Sie ist Mitte fünfzig und freiberufliche Journalistin. Willa versucht sich zu entscheiden, wo sie ihr Büro einrichten will. Natürlich ihr Arbeitszimmer, denn sie ist sich sehr wohl bewusst, dass sie es in ihrem Alter schwer haben wird auf dem Arbeitsmarkt, zumal sie keine Aufträge hat.
„Dass der Rest ihres produktiven Lebens von einem Tag auf den anderen gestrichen worden war, fühlte sich an wie eine Amputation.“
Als sein College schließt, verliert ihr Mann Iano seine unbefristete Stelle und die Familie – die beiden haben einen Sohn und eine Tochter – ihr an das Beschäftigtenverhältnis gekoppeltes Haus. Dass sie eines in New Jersey erben, könnte ein Glücksfall sein, doch es ist baufällig und ein Renovierung würde Geld verschlingen, dass sie nicht haben. Der einzige Ausweg: nachweisen, dass das alte Haus von historischem Wert ist.
„Es war Mrs Treat in einem dunkelblauen Kleid, die auf dem Bauch auf dem Boden lag.“
Willa macht sich ans Recherchieren und tatsächlich findet sie heraus, dass die Naturforscherin Mary Treat, die in regem brieflichen Kontakt mit Charles Darwin stand, vor 150 Jahren hier in Vineland gelebt hat.
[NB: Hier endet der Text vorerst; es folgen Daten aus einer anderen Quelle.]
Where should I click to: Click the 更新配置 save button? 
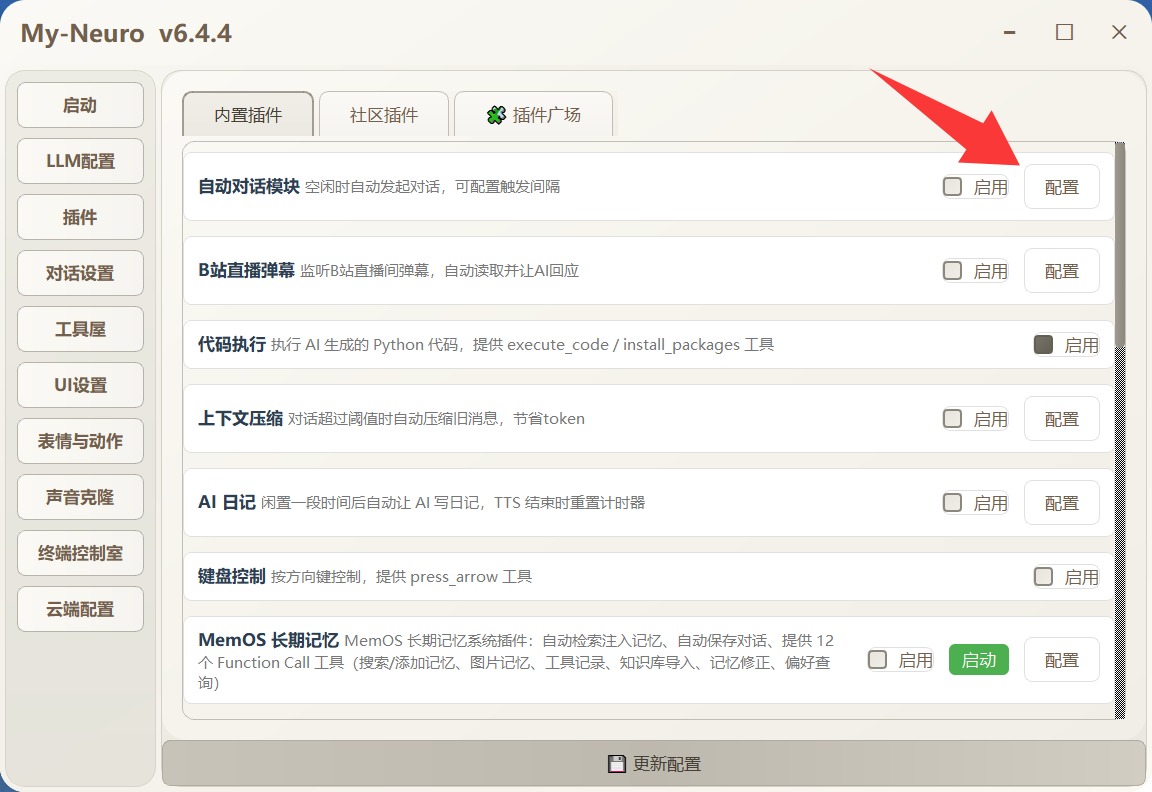(654, 764)
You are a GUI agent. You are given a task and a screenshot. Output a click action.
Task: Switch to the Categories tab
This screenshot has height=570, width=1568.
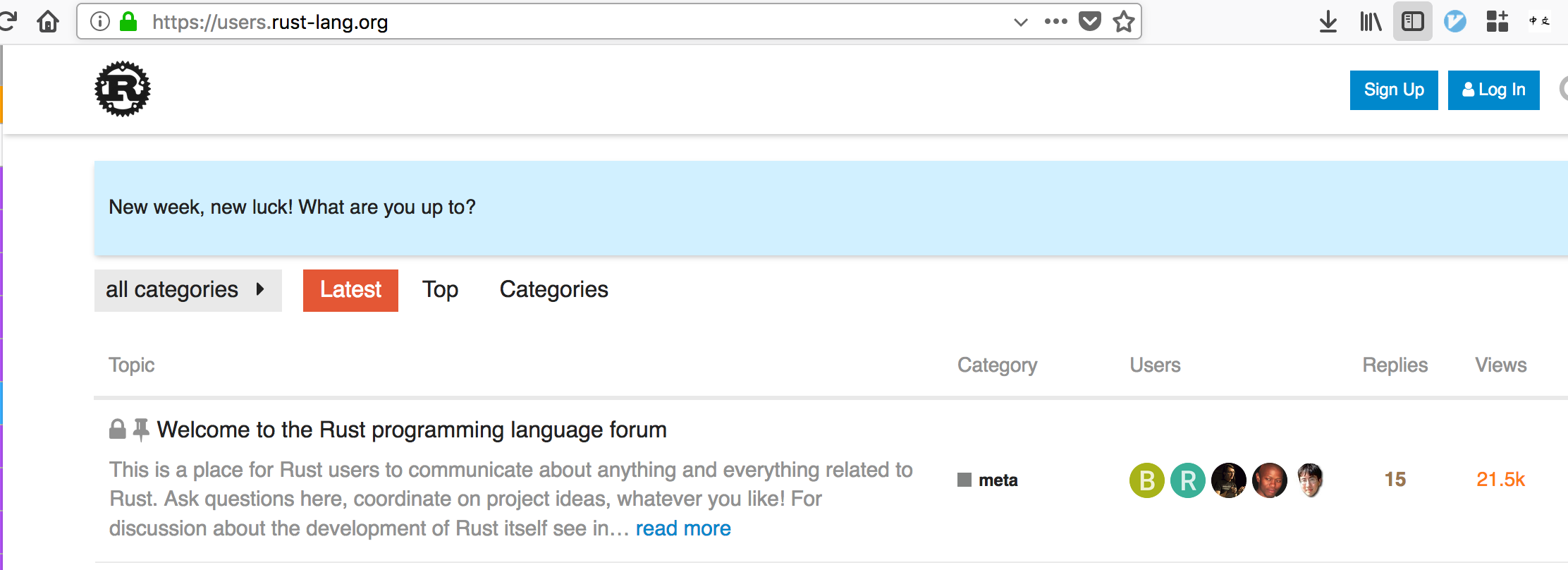553,289
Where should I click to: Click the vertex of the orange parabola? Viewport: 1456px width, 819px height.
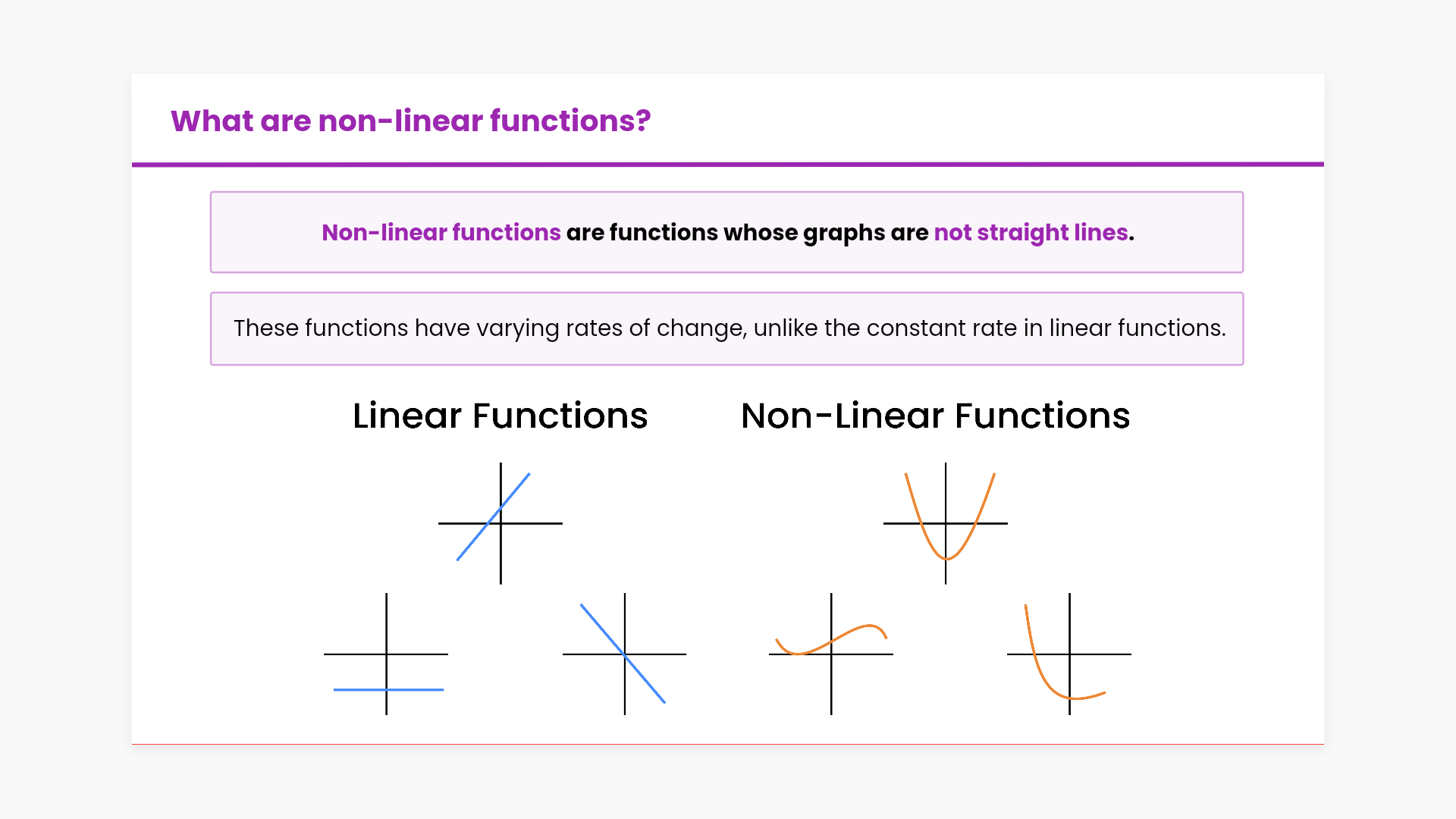click(946, 559)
„Mary blieb oft stehen, um ihm ihre Lieblinge, die fleischfressenden Pflanzen, zu zeigen und einzelne Exemplare zu sammeln.“
Barbara Kingsolver erzählt in „Die Unbehausten“ im Wechsel zwischen den beiden Zeitebenen nicht nur die Geschichte der Menschen damals und heute. Sie erzählt auch die Geschichte Amerikas, die sich in diesem Fall liest wie der Verfall einer Gesellschaft. Nicht von ungefähr sind Willa und Iano hauptsächlich damit beschäftigt, ein Haus über dem Kopf zu behalten und die Familie zu ernähren. Eine Familie, die damit zurechtkommen muss, dass der alleinerziehende, überforderte Sohn und die Tochter, die ihr Studium abgebrochen hat, wieder eingezogen sind. Und zu allem Überfluss lebt auch Ianos schwerkranker Vater bei ihnen.
„Mrs Treat saß nicht einfach da und hielt den Finger auf eine Zeile in dem aufgeschlagenen Buch. Nein, sie ließ ihre Fingerspitze von einer fleischfressenden Pflanze verdauen.“
Was klingt wie eine überfrachtete Handlung ist so detailliert und interessant geschrieben, dass man von Anfang an nicht nur in der Geschichte ist, sondern Anteil nimmt am Schicksal der Figuren und den Roman nur ungern aus der Hand legt.
Wer die Bücher von Claire Lombardo mag, wird sich mit diesem Roman von Barbara Kingsolver genauso gern für einige Lesestunden zurückziehen.
Barbara Kingsolver: Die Unbehausten, dtv, 26 Euro.
Das Buch wurde mir freundlicherweise vom Verlag zur Verfügung gestellt.